WRITTEN EXERCISE:
Format the records from the line containing "You are a GUI agent. The screenshot is 301×2576." up to and including the line containing "Leave a Review (151, 343)" as a numbered list, leaving out any blank lines.

MATERIALS PROVIDED:
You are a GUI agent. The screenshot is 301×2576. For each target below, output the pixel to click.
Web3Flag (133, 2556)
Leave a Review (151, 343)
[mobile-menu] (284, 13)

==

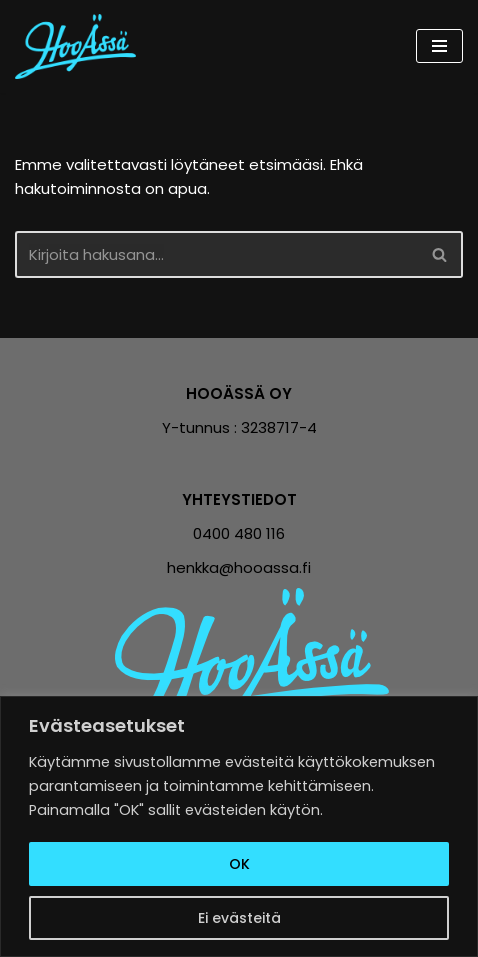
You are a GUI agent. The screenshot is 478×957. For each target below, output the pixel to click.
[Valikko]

SOLUTION TO THE PROBLEM:
1. You are a GUI agent. The screenshot is 301×2576. For each target below, output the pixel to click.
2. Web3Flag (133, 2556)
3. Leave a Review (151, 343)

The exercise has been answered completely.